Leggewie: Ich fange mal mit der CDU/CSU an. Die CDU/CSU hat in den letzten Wochen und Monaten der AfD sehr viel nach dem Mund geredet. Und sie muss die Brandmauer, die sie selbst immer wieder hochzuziehen meint, jetzt wirklich mal hochziehen. In der CDU-Fraktion im Bundestag, aber vor allen Dingen in den Landtagen und Kommunalparlamenten sind viele, die notfalls auch mit der AfD koalieren könnten.

Es gibt in der CDU aber auch sehr viele Leute, die den etwas nachgiebigen Stil des Parteivorsitzenden Friedrich Merz sehr stark kritisieren: Sie wissen, was in Europa passiert ist, dass viele christdemokratische und konservative Parteien von der extremen Rechten regelrecht aufgesaugt worden sind.

Nehmen Sie Forza Italia und die Christdemokraten in Italien, die heute bei Meloni gelandet sind. Nehmen Sie die Vereinigten Staaten, wo sich die Republikaner vollkommen in der Hand eines erklärten Diktaturanwärters namens Donald Trump befinden.

Das wissen die meisten Unionsabgeordneten, und sie befolgen hoffentlich das alte Rezept von Heiner Geißler, dass man denen nicht nach dem Mund redet. Ganz einfach, weil dann am Ende immer das Original, nämlich Rechtsparteien, gewählt werden.

hessenschau.de: Dass das Original, wie sie sagen, überhaupt attraktiv ist für Teile der Bevölkerung, liegt ja möglicherweise daran, dass den Menschen bestimmte Themen unter den Nägeln brennen. Und sie der Meinung sind, dass die anderen politischen Parteien sich dieser Themen nicht hinreichend annehmen.

Leggewie: Man müsste sich den Themen zuwenden. Es kommt aber immer darauf an, wie man das macht: ob bei den jetzt geplanten Reformen des Asylrechts oder der Flüchtlingsaufnahme und dergleichen.

Ankündigungen sind erst einmal nutzlos. Das heißt, die stärken nur den Verdacht, dass die Regierung nur handelt, weil die Opposition - also in diesem Fall die AfD - auf ein Defizit hingewiesen hat. Das heißt, man muss hier tatsächlich liefern und nicht nur ankündigen, sondern auch handeln. Das muss man aber auf legalem Wege tun, rechtsstaatlich. Und das muss man humanitär tun und politisch pragmatisch.

hessenschau.de: Es wird über ein Verbot der AfD diskutiert.
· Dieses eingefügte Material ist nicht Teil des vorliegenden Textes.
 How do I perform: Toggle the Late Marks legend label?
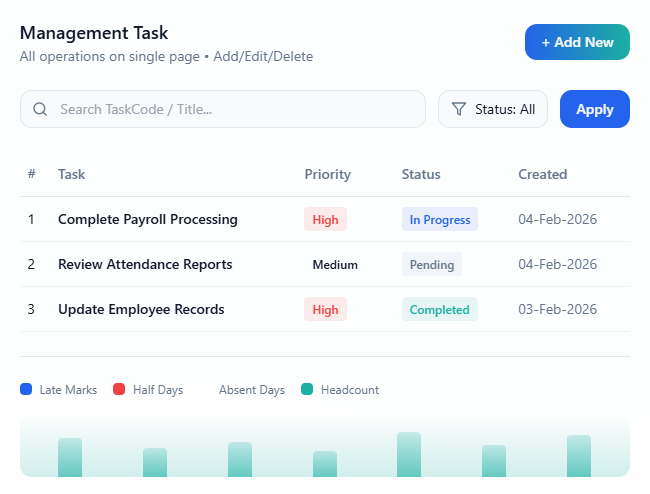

Wie stehen Sie dazu?

Leggewie: Davon halte ich nicht besonders viel. Erstens mal demokratietheoretisch. Man kann einen so starken Mitbewerber nicht einfach per Verbot aus dem Wettbewerb kicken. Das würde viele AfD-Anhänger noch zu einer Trotzreaktion oder einen Märtyrerrolle inspirieren.

Und außerdem würde es im Moment ja gar nichts nutzen. Ich sprach bereits von dem Kipppunkt, an dem die AfD sich befindet. Jetzt kann man sie tatsächlich packen und auch bekämpfen. Ein Verbot käme vielleicht in einem Jahr, vielleicht noch später in Betracht.

Jetzt haben wir die Europawahl, die absolut entscheidend ist. Und die Landtagswahlen, bis dahin nutzt eine Verbotsdebatte relativ wenig. Ich bin ziemlich sicher, dass der Bundestag einem solchen Antrag gar nicht zustimmen würde.